━━━━━ Supplied records ━━━━━

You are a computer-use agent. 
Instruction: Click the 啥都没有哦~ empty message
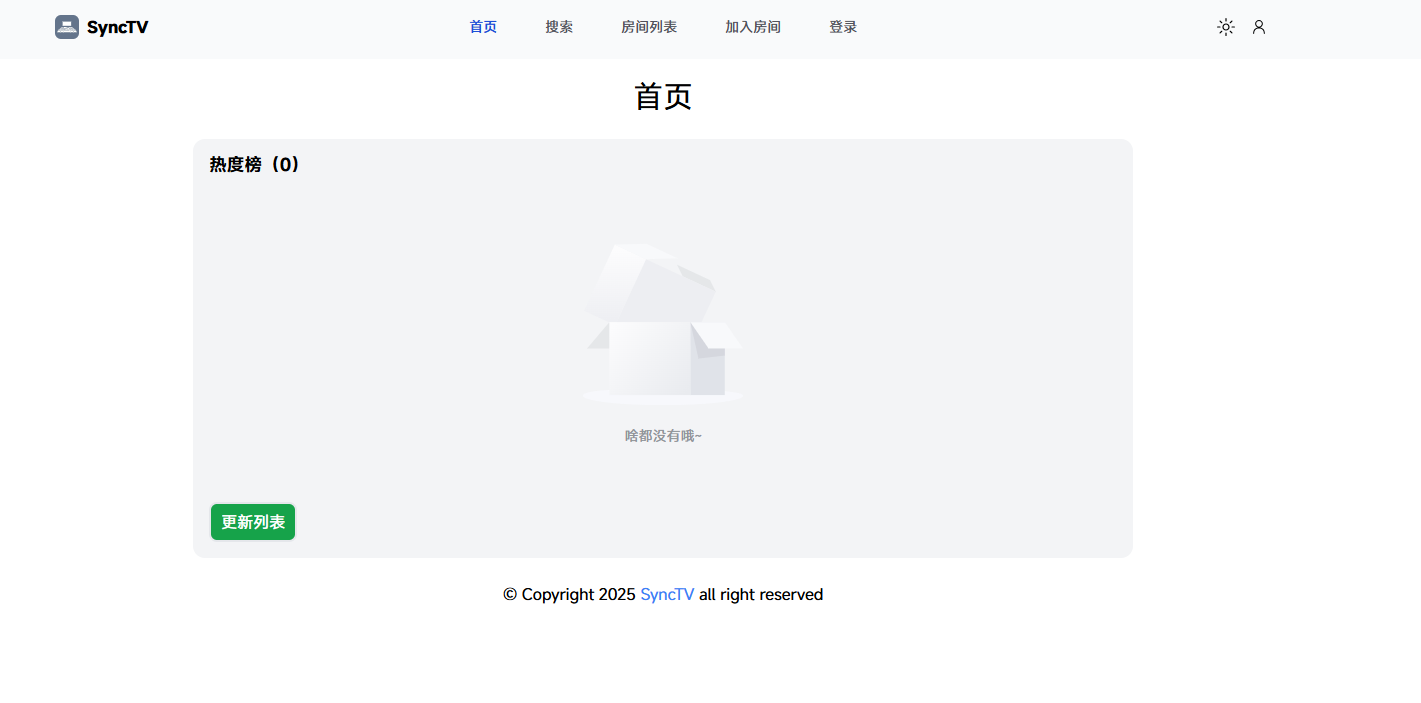(663, 436)
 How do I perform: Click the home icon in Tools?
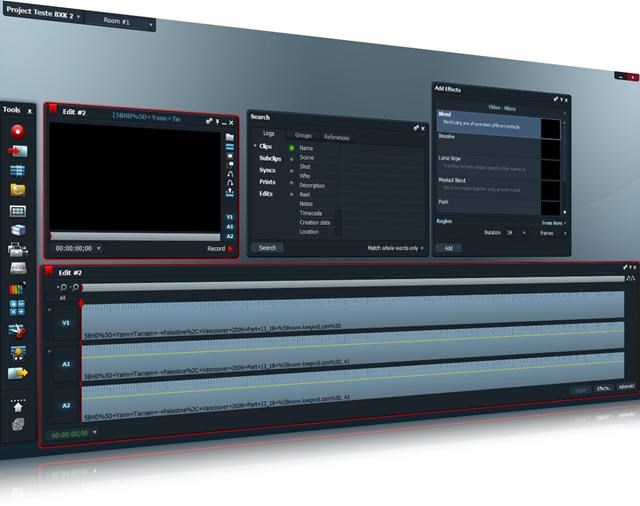pyautogui.click(x=17, y=406)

━━━━━

* _Directions_
Repeat the data above exactly, leaving out any pictures it holds.

* _Answer to the problem_
You are a computer-use agent. 
Instruction: Click the 啥都没有哦~ empty message
(663, 436)
 How do I perform: Click the home icon in Tools?
pyautogui.click(x=17, y=406)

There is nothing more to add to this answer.